Philosophie de la Nature et philosophie de la science dans un
projet de formation universitaire transdisciplinaire



Axiome de départ. L'homme doit avant tout établir un rapport sain, un rapport d'équilibre avec ce qui l'entoure, et c'est à l'intérieur de ce contexte naturel et social que la formation à l'esprit créateur doit se faire.


1. Signification des termes

Certains termes utilisés dans ce document sont très techniques, et il est prévu qu'ils ne soient pas transférés au niveau enseignement.

Universitaire. On acceptera ici le terme 'universitaire' dans le sens qu'il a pris (ou est en train de prendre) depuis quelque temps dans tous les pays occidentaux, et qui a été exporté à beaucoup les pays en voie de développement sur le modèle des EUA -- formation technique et professionnelle d'élèves qui partent d'une préparation scolaire juste suffisante pour l'exercice des droits et des devoirs minimaux du citoyen.

Philosophie de.... Compte tenu de la signification attribuée au terme 'universitaire', on doit l'entendre comme " étude transdisciplinaire de la manière de poser les problèmes et de voir les choses qui sont à la base de... " 11 faudrait peut-être éviter le mot même de philosophie.

Épistémologie.

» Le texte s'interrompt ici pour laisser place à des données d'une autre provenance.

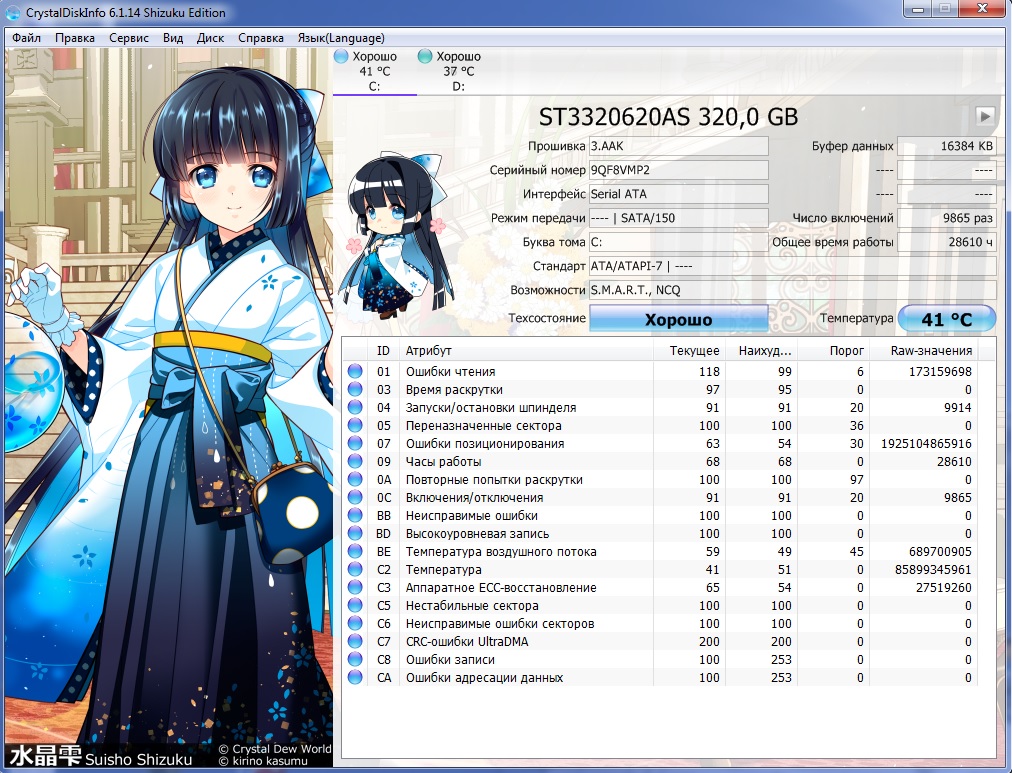This screenshot has width=1012, height=773.
Task: Click status orb for attribute 01 read errors
Action: click(x=355, y=372)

Au niveau formation, on devra considérer ce terme comme synonyme de 'philosophie de la science'. En accord avec ce qui a été dit pour le terme 'philosophie' elle devra présenter les méthodes qui permettent d'établir et d'enrichir des connaissances " scientifiques ", dans le cadre de la conception de réalité et de vérité de l'homme ordinaire.

Conception du monde. Ce terme est utilisé ici pour désigner ce complexe de croyances et de connaissances qui détermine l'attitude que chaque personne humaine prend vers les autres personnes et le monde que l'entoure. On se rendra facilement compte de deux points qui intéressent ici :

  1. Tout projet de formation doit être compatible avec l'essentiel de la conception du monde dominante dans la société où il sera réalisé, même si son but à long terme est d'en modifier certains aspects (p. ex. le fatalisme).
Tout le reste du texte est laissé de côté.